▸ Task brief
Only one stretch of the data is wanted: the line containing "Showcase (1522, 1646)", the line containing "SUBMIT (284, 1368)", and every line between them, copied exactly.

▸ Information shown
....................
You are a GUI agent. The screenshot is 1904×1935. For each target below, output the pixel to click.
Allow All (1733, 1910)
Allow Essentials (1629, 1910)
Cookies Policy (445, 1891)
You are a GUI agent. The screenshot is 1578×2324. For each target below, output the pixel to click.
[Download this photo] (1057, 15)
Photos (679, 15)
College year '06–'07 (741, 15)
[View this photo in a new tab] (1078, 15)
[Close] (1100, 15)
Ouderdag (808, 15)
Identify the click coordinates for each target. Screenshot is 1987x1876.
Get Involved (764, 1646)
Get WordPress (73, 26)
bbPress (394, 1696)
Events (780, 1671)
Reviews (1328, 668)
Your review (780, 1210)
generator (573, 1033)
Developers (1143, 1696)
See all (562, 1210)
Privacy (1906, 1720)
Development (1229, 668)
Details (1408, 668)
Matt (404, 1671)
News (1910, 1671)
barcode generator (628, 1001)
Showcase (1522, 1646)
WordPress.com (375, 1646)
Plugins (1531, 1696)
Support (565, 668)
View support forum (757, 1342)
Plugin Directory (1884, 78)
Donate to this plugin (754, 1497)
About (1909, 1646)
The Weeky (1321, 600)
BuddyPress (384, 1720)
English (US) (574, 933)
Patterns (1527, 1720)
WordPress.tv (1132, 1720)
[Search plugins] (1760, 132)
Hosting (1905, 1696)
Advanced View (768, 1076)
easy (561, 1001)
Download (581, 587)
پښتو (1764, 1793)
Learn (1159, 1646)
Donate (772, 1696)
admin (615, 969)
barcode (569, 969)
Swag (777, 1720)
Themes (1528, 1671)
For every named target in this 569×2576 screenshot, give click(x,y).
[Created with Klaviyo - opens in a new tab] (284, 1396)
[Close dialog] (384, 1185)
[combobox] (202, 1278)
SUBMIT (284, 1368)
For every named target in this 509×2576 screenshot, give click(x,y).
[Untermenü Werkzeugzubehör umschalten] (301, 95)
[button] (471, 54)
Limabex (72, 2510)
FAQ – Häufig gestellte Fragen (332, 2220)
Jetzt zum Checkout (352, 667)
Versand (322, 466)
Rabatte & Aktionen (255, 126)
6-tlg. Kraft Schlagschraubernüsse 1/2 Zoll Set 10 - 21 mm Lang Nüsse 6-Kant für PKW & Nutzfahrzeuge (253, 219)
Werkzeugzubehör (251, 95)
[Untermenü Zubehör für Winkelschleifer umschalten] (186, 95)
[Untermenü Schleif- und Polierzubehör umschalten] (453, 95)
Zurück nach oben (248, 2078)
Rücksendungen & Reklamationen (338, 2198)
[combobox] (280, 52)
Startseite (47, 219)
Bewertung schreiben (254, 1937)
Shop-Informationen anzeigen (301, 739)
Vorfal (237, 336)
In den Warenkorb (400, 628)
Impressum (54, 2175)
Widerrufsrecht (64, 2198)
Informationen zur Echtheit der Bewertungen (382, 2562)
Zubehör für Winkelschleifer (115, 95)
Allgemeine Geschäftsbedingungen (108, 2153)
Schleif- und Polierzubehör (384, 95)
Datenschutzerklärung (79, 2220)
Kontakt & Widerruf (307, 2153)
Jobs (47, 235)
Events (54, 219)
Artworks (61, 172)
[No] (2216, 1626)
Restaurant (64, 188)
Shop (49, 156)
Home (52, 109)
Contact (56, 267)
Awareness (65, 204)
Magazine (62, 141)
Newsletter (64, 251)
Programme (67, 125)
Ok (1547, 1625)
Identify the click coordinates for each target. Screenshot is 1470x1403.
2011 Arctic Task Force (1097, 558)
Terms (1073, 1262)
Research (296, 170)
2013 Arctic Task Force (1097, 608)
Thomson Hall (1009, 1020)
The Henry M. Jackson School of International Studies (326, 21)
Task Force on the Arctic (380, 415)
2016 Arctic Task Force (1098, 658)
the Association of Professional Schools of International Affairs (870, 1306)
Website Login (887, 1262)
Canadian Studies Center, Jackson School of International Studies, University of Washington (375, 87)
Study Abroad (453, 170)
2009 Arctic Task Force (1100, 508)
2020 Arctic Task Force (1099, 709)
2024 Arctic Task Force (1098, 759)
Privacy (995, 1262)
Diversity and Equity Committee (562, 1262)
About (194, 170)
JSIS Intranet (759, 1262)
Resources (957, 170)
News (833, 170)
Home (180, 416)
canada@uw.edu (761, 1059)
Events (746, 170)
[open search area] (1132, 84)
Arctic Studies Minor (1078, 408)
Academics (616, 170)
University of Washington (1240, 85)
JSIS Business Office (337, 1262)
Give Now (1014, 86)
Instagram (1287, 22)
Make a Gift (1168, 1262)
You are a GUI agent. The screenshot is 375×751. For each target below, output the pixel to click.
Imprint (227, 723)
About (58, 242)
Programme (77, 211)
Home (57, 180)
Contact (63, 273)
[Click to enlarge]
....................
▸ Written reply
Showcase (1522, 1646)
WordPress.com (375, 1646)
Plugins (1531, 1696)
Support (565, 668)
View support forum (757, 1342)
Plugin Directory (1884, 78)
Donate to this plugin (754, 1497)
About (1909, 1646)
The Weeky (1321, 600)
BuddyPress (384, 1720)
English (US) (574, 933)
Patterns (1527, 1720)
WordPress.tv (1132, 1720)
[Search plugins] (1760, 132)
Hosting (1905, 1696)
Advanced View (768, 1076)
easy (561, 1001)
Download (581, 587)
پښتو (1764, 1793)
Learn (1159, 1646)
Donate (772, 1696)
admin (615, 969)
barcode (569, 969)
Swag (777, 1720)
Themes (1528, 1671)
For every named target in this 569×2576 screenshot, give click(x,y).
[Created with Klaviyo - opens in a new tab] (284, 1396)
[Close dialog] (384, 1185)
[combobox] (202, 1278)
SUBMIT (284, 1368)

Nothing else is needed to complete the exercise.